Healthcare systems today tend to consume a lot of money in the process of dying. There’s a reason for this: it is profitable, and has a guaranteed customer base. Death remains incurable. However, a better sort of public healthcare system might concentrate on those issues where there is the greatest advantage at the lowest expense — physical trauma (injury from accidents) and infectious disease. Those with beset by chronic lifestyle-related disorders, or the simple processes of aging, would get mostly advice.

This might cost 2% of GDP.

The main focus of public health systems perhaps should be those under 65 – those with the most potential years remaining, most likely to have dependents, and who can contribute most to society. Again, the focus of public programs can be on trauma and infectious disease.
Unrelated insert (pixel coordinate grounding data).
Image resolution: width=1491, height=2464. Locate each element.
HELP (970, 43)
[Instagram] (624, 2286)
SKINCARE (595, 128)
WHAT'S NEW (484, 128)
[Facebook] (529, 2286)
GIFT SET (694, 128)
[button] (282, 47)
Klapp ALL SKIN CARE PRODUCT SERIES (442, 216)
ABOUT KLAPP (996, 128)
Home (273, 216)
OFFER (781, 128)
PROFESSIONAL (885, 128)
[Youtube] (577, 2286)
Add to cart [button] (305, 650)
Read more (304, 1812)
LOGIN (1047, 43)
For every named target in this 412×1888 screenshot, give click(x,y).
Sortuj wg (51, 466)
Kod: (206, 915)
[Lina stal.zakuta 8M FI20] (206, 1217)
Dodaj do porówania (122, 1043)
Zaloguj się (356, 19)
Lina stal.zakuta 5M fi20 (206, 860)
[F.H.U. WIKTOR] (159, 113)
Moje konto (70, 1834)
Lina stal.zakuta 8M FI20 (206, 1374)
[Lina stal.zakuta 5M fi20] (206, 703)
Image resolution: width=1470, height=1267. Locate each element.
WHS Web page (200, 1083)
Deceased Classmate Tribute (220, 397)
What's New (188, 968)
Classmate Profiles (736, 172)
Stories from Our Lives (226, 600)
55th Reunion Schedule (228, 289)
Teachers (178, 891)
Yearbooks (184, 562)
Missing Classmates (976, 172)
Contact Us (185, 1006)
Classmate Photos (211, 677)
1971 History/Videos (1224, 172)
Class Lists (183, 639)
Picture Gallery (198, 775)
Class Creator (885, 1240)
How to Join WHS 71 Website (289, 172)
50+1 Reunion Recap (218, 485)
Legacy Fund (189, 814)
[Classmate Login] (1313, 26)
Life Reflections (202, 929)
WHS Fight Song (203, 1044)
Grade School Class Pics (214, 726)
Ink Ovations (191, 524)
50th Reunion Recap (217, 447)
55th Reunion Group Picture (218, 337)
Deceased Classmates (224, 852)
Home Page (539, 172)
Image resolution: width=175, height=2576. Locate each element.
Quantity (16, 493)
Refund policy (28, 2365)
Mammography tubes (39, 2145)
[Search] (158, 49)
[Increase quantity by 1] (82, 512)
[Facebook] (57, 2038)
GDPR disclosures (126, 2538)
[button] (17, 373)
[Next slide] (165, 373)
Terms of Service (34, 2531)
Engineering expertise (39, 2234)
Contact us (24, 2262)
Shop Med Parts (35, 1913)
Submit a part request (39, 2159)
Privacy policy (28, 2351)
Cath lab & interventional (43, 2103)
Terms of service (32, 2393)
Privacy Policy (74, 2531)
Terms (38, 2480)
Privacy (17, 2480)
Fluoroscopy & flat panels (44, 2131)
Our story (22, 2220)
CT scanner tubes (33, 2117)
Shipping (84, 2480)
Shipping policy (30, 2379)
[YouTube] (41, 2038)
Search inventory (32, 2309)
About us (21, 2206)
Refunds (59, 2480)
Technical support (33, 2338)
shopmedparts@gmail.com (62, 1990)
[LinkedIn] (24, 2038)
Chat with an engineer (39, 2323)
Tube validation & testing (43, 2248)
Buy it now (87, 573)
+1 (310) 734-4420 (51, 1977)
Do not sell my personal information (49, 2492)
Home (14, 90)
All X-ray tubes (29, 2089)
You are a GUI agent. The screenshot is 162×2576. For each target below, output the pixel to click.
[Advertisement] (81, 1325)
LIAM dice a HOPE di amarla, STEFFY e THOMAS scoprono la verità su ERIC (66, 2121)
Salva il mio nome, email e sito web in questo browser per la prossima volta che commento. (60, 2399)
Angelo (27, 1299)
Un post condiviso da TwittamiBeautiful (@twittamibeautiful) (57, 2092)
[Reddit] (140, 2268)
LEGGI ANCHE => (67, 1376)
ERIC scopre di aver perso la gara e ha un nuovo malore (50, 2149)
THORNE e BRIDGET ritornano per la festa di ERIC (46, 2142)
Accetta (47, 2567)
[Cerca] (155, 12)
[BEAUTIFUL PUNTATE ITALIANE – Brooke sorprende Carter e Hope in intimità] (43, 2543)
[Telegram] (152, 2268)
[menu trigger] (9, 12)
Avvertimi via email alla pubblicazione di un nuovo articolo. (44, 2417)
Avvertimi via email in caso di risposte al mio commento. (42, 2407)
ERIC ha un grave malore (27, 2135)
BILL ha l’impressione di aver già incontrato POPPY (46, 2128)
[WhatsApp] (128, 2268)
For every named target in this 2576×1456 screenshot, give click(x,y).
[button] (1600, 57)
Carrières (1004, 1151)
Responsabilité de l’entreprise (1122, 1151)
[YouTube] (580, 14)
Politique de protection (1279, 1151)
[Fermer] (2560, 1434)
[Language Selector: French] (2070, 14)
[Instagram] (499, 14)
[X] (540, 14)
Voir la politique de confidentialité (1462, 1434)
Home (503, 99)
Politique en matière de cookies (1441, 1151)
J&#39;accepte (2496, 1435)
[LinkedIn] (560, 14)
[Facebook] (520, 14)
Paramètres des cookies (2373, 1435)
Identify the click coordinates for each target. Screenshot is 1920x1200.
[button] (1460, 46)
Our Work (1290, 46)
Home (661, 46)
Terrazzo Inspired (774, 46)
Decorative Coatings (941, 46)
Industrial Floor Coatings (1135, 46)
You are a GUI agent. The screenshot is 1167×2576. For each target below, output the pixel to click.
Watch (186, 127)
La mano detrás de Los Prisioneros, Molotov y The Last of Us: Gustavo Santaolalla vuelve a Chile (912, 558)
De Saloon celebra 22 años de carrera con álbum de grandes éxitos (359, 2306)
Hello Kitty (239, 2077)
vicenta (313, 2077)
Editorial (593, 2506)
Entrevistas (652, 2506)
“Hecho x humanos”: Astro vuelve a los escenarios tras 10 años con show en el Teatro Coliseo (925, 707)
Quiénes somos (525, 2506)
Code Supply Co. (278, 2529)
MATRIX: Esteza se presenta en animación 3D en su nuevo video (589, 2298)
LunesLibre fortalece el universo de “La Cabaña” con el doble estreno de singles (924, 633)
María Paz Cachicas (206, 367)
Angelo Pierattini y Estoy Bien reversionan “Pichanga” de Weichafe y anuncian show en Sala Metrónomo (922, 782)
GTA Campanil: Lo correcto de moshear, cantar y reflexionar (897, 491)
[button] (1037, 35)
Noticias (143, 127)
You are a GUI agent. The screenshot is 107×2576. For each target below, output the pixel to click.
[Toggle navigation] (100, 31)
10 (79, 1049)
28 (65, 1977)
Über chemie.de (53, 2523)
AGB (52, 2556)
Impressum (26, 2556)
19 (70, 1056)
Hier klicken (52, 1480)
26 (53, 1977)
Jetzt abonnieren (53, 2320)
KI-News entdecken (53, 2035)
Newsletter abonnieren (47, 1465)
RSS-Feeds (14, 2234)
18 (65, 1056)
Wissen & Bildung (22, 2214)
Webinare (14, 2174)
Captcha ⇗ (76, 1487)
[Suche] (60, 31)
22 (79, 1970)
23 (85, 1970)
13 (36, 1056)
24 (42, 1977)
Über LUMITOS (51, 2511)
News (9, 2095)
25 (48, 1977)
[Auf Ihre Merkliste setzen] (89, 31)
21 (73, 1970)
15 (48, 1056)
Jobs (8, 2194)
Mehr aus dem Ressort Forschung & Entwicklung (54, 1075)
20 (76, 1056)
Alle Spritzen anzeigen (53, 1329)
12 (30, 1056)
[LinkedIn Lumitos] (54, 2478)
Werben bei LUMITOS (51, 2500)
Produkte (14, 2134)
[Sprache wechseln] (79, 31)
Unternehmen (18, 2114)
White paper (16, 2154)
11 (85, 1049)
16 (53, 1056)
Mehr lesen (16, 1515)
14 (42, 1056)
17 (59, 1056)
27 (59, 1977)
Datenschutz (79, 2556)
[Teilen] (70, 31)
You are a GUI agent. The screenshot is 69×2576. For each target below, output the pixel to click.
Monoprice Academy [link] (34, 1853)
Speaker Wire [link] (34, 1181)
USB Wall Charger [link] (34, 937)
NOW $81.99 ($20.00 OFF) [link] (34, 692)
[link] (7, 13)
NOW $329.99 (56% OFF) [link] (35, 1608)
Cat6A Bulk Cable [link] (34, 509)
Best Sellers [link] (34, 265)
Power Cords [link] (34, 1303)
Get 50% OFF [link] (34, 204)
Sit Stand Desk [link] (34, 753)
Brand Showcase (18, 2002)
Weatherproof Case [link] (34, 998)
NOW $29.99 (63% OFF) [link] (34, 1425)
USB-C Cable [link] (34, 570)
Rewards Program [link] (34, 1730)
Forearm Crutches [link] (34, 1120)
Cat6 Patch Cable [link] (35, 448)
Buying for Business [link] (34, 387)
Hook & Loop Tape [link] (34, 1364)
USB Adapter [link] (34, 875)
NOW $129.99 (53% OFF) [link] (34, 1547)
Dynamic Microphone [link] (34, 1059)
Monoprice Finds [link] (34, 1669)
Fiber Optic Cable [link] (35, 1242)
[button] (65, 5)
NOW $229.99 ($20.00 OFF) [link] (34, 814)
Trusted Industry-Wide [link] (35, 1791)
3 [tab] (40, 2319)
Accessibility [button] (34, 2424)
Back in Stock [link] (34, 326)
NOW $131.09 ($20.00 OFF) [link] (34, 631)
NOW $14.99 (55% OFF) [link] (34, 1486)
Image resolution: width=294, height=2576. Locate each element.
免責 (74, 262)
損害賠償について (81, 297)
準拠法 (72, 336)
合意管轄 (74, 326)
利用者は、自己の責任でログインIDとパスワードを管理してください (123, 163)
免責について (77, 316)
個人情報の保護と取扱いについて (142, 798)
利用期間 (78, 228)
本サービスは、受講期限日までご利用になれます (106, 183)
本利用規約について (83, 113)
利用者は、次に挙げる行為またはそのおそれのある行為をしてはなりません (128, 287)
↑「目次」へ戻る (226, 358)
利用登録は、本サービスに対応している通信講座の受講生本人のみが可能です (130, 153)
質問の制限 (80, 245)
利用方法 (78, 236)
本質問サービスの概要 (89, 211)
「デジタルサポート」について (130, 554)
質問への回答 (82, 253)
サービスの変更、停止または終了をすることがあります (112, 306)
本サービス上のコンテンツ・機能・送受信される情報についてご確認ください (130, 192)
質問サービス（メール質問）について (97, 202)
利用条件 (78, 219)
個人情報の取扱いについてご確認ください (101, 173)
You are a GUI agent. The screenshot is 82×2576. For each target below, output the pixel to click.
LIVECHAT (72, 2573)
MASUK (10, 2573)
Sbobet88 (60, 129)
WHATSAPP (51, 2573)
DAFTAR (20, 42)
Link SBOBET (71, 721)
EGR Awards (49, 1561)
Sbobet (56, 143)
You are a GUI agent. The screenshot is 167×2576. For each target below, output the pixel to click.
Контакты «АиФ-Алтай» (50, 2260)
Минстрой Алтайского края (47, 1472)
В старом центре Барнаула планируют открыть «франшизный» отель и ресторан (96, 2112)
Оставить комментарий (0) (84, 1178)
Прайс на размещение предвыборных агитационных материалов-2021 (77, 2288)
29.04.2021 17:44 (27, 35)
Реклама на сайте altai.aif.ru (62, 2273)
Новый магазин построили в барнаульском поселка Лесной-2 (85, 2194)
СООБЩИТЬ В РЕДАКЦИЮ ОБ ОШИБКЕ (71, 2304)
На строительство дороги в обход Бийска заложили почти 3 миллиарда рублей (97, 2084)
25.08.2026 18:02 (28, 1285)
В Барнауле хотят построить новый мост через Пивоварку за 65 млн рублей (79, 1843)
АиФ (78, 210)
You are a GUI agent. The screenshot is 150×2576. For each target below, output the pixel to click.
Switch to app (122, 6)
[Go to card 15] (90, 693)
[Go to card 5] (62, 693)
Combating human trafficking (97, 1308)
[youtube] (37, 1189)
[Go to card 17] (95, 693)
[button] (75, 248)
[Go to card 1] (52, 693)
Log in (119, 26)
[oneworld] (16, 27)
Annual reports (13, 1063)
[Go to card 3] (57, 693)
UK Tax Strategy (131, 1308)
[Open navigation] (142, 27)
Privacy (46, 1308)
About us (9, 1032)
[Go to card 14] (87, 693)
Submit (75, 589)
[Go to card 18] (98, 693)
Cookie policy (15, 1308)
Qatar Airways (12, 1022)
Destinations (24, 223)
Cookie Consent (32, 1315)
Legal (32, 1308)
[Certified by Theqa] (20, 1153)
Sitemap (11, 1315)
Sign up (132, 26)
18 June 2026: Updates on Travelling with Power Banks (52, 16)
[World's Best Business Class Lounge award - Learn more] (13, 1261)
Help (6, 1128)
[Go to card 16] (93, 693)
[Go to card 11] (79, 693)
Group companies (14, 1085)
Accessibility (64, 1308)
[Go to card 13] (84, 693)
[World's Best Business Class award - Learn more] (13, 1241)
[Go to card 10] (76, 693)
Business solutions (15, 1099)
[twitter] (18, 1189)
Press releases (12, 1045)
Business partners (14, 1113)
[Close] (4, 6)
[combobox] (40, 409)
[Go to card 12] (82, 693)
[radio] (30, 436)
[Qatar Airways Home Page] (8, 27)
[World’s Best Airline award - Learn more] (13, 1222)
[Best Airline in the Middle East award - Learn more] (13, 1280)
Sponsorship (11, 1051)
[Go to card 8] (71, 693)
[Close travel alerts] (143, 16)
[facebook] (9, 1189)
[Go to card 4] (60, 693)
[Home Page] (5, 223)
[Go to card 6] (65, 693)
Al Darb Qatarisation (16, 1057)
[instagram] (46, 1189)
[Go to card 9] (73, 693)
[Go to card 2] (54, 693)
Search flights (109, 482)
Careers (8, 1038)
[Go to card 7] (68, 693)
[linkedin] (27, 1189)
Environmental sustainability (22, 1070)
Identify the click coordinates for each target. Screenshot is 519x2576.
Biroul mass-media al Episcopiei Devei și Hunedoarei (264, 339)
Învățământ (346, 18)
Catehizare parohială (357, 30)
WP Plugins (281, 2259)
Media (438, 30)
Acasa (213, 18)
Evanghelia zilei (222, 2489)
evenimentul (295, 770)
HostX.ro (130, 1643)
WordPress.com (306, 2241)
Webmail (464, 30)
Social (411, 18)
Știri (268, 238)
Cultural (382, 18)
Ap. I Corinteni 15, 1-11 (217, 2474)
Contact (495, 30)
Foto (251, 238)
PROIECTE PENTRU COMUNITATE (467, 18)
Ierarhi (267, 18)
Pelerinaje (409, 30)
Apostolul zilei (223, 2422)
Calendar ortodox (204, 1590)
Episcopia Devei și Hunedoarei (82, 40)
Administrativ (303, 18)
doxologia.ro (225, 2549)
Those with lifestyle-related disorders can be given advice on lifestyle alternatives. Fortunately, living is a lot less dangerous than it once was, so physical trauma is rarer. Infectious disease is not nearly as common as in the past, and generic antibiotics are cheap and easy to administer. This sort of basic public health system could be quite inexpensive. Other healthcare services would be provided through the private sector.

With institutions such as these, the Japanese government would not be burdened with impossible demands. Thus, taxes could be kept low, savings rates might be high, and the economy – in other words, working people – would be growing and prosperous. Ultimately, it is this actual economic productivity of working people that will be drawn upon to support nonworking elderly, whether the government is small and libertarian or embraces centrally-planned communism.

You might not like my ideas, but they are likely to come about, in some form, whether you like them or not. The Japanese government’s present overindebtedness is likely to be resolved by either default or, more likely, currency debasement. In that case, the existing public pension system, though it remains in form, would likely disappear in practice, as monthly payments become essentially worthless. This is what happened to pensioners when the Soviet system collapsed into hyperinflation in Russia in the 1990s, for example.

Alas, it seems like nobody today wants to think about these things. They would just like to continue the present, unsustainable status quo. Even Japanese intellectuals, I am told, are again “looking to the West” for solutions – and none are forthcoming, as the West is itself looking to Japan, to perhaps provide an example that they too can follow.

When nobody even tries to solve the problems of the day, they tend to not get solved. In any case, a round of crisis and default is perhaps necessary in Japan to clear the decks of the detritus of past error. Nothing particularly good is going to happen as long as the government continues down the path of increasing taxes, increasing indebtedness, and printing money to somehow keep the whole thing from falling apart.

But, something good could happen afterwards. Start planning now.